EXERCISE INSTRUCTIONS:
Provide an exact repetition of every entry, with no word altered.

══ INPUT DATA

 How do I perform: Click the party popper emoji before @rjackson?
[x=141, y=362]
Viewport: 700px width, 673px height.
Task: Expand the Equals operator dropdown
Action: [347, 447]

════

TASK RESPONSE:
 How do I perform: Click the party popper emoji before @rjackson?
[x=141, y=362]
Viewport: 700px width, 673px height.
Task: Expand the Equals operator dropdown
Action: [347, 447]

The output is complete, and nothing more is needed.